(Screenshot grounding data)
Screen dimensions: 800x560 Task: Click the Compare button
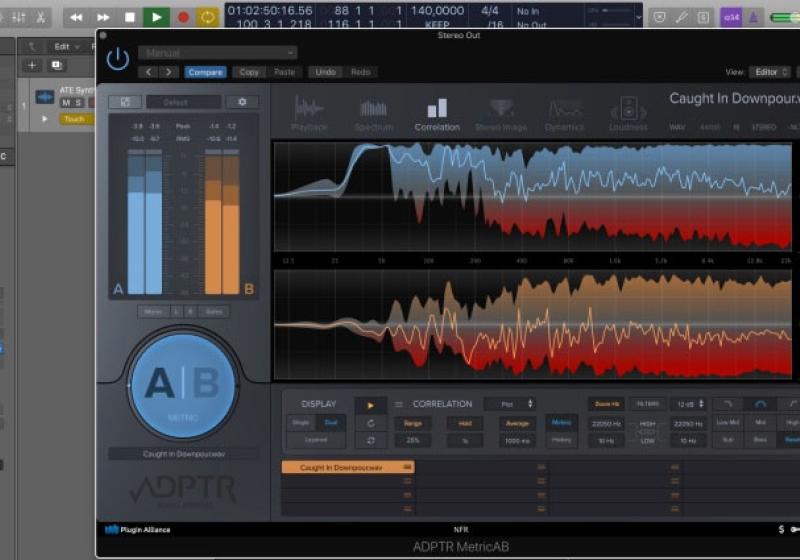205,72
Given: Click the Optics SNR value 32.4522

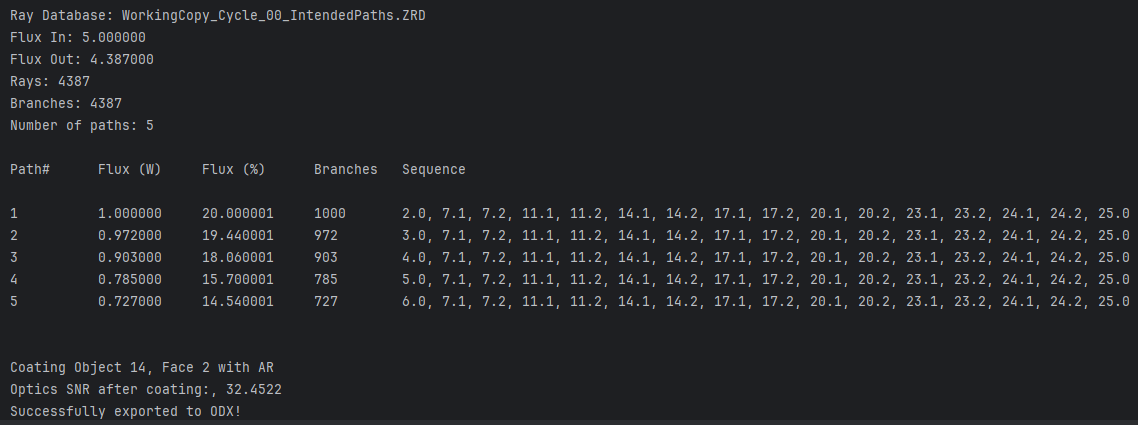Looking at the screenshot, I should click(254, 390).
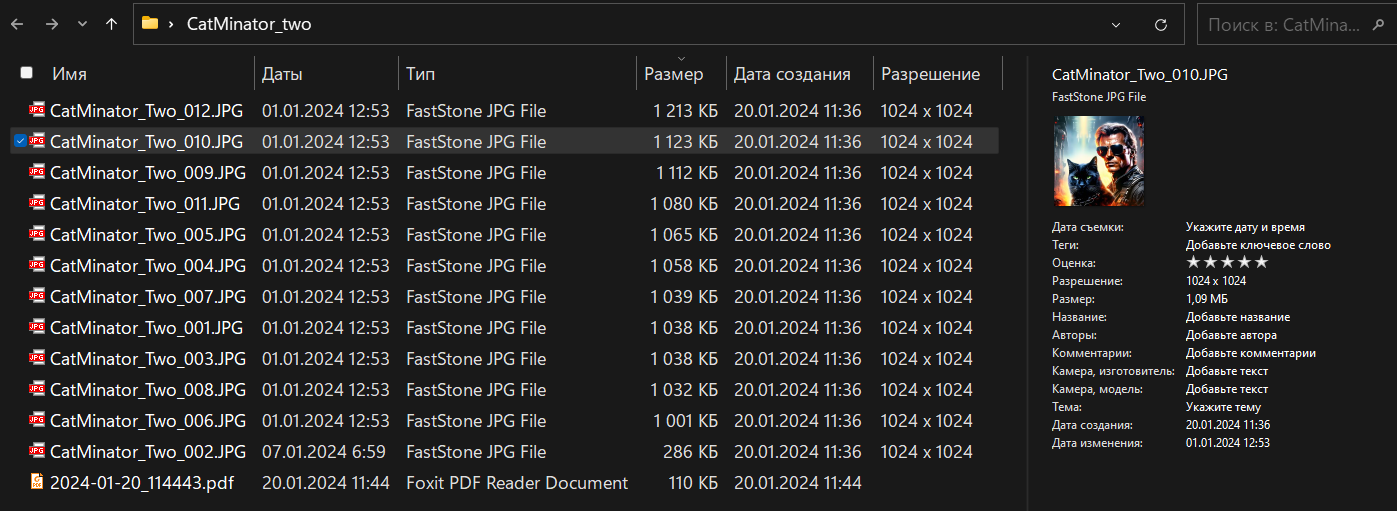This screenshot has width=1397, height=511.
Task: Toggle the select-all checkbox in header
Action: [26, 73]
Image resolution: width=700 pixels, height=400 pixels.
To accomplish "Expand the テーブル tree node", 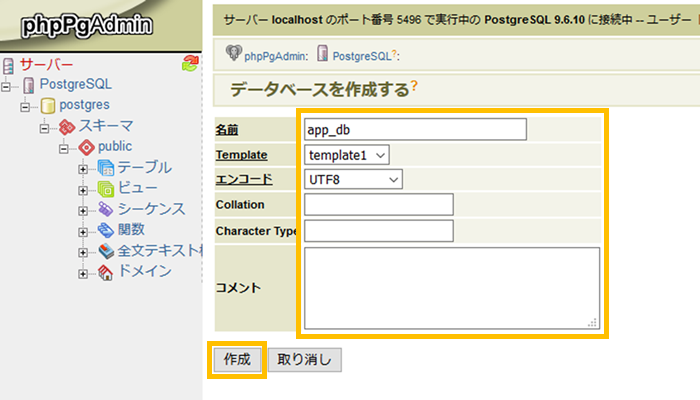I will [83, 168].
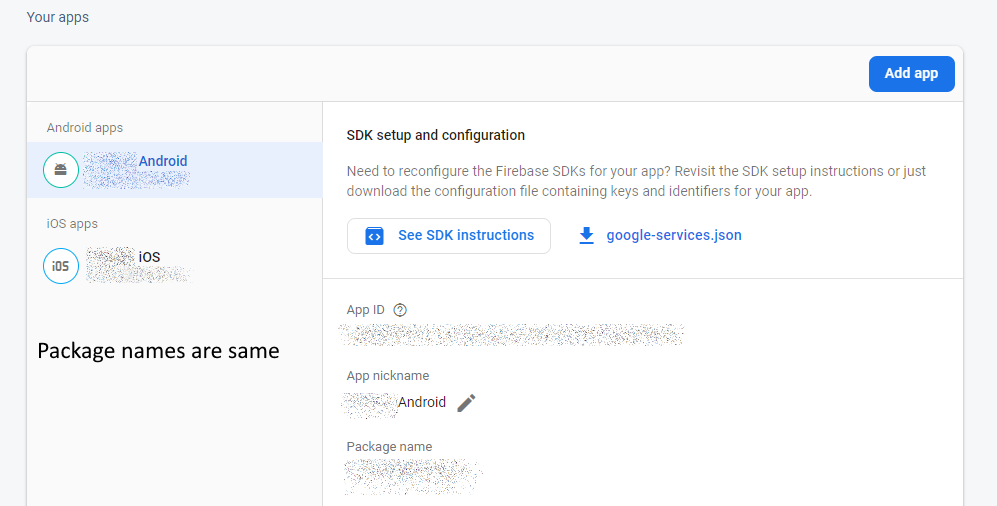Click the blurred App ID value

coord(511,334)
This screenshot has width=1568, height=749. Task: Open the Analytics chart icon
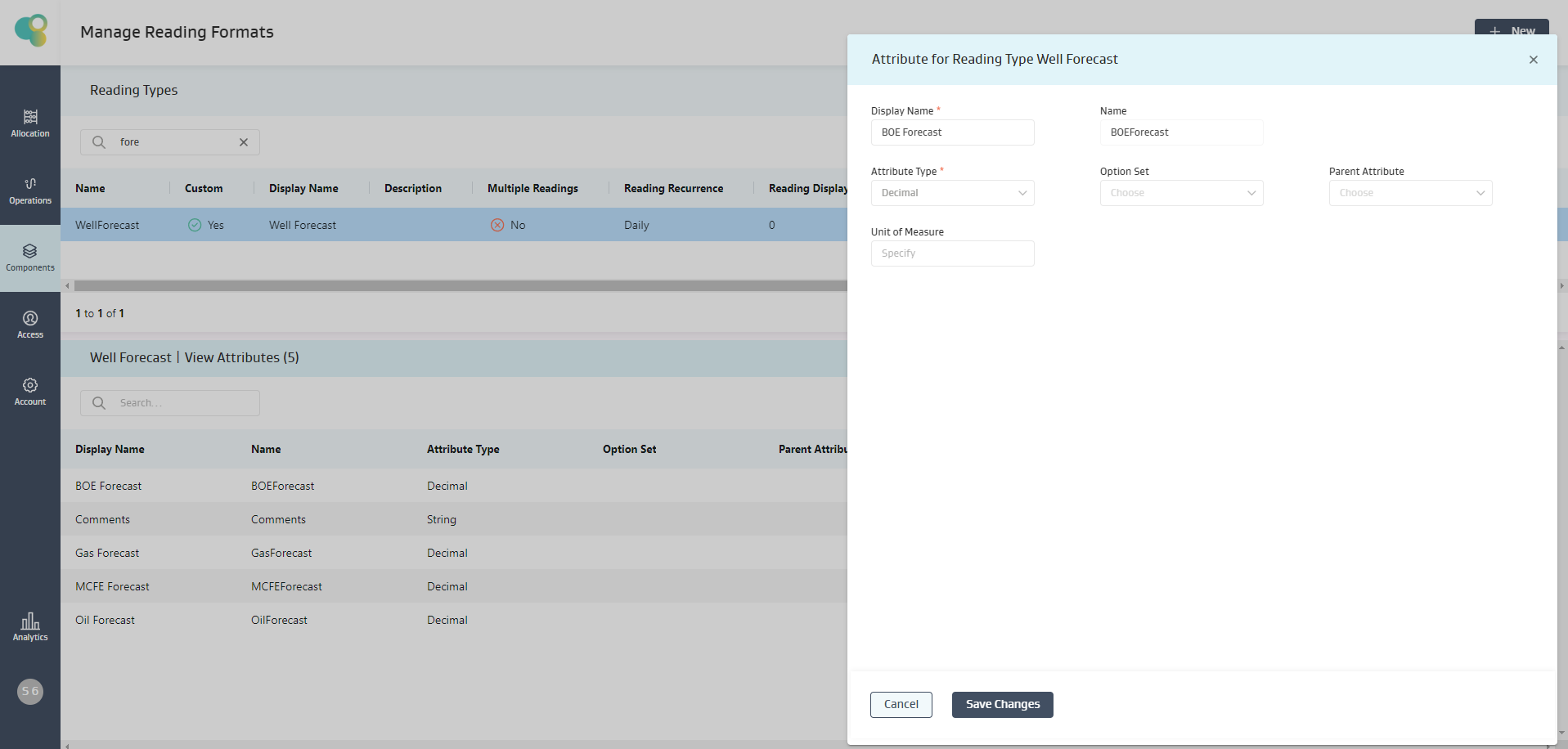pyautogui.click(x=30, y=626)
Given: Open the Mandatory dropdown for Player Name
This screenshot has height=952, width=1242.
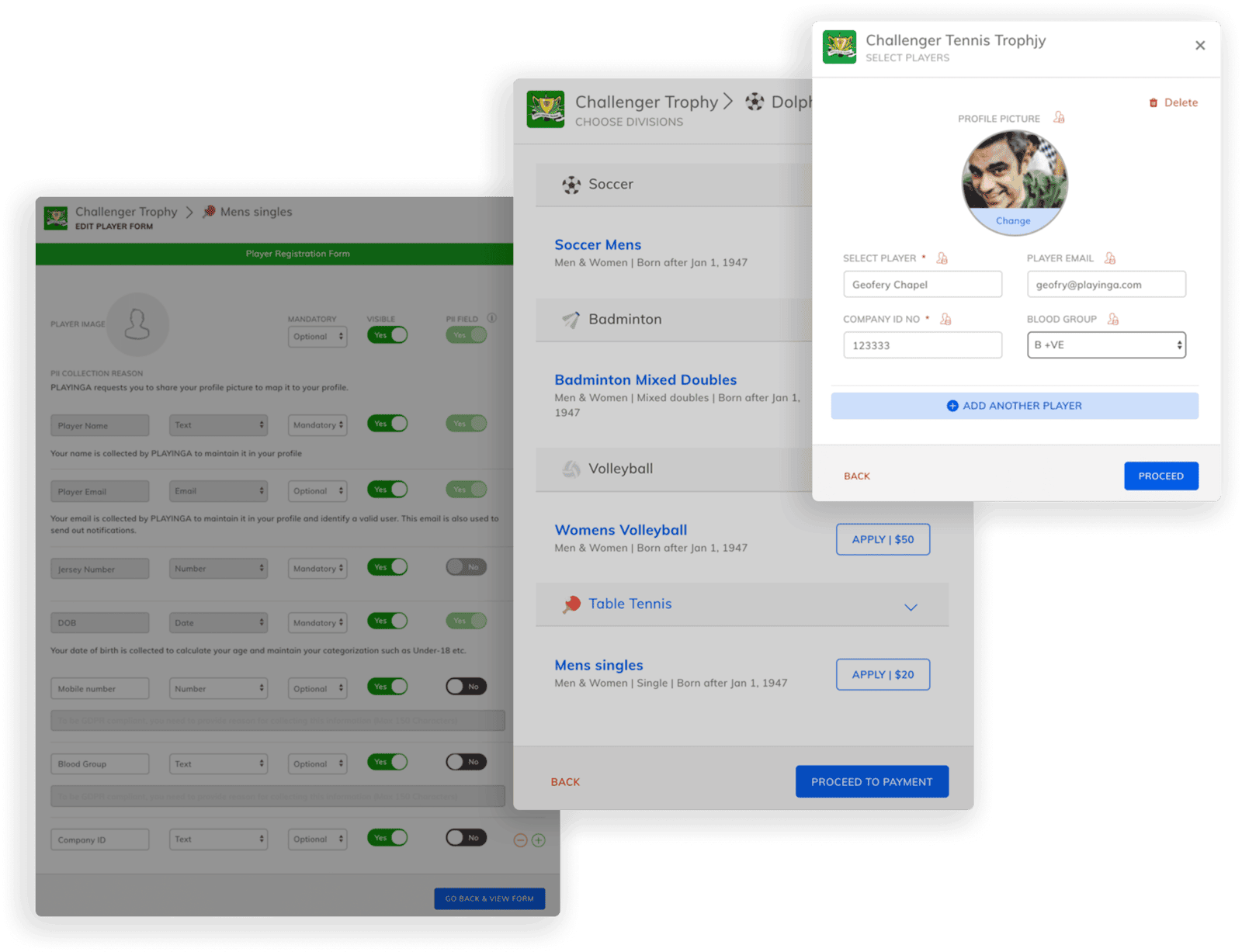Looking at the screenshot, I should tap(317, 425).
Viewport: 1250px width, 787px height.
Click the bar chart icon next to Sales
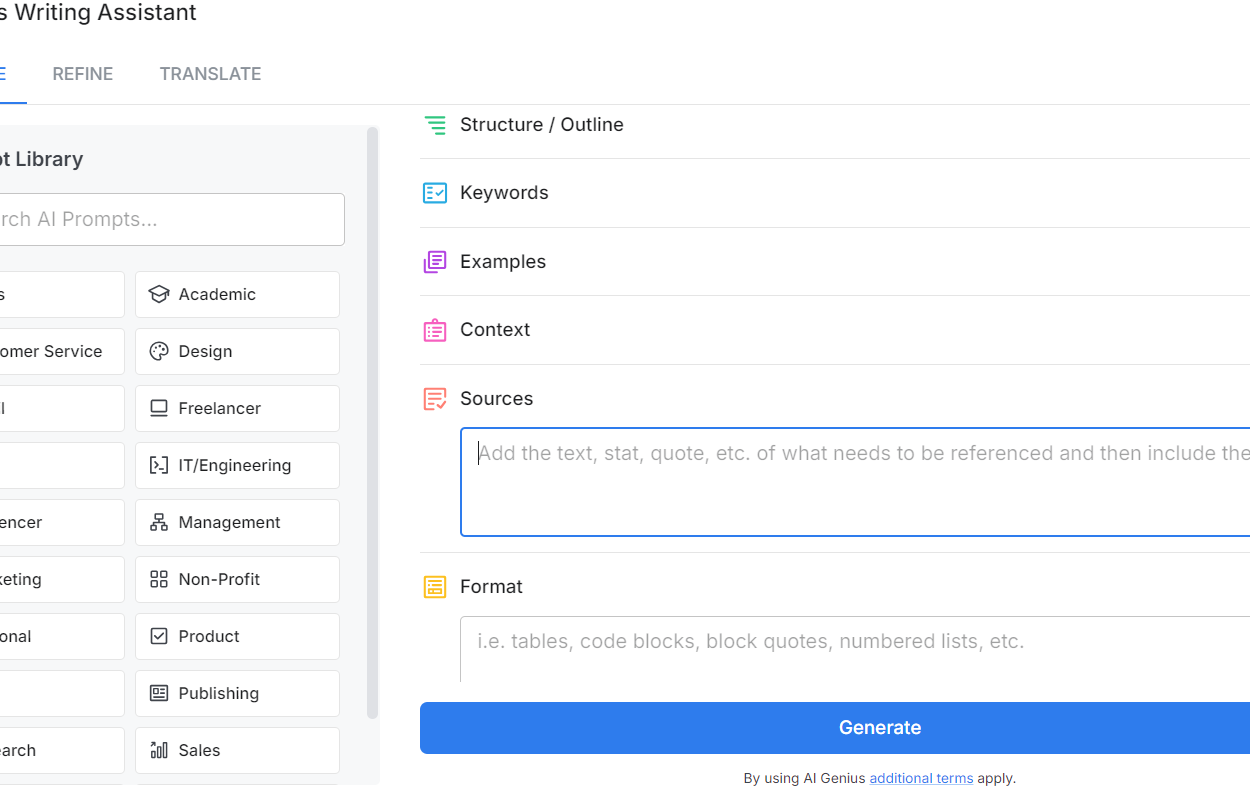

**Task directions**
From the line holding "This screenshot has height=952, width=1242." to the final line of the data above, give each line again exactly, both ends included, and drop the pictures.

**Answer for this exercise**
This screenshot has height=952, width=1242.
Looking at the screenshot, I should tap(317, 425).
Viewport: 1250px width, 787px height.
Click the bar chart icon next to Sales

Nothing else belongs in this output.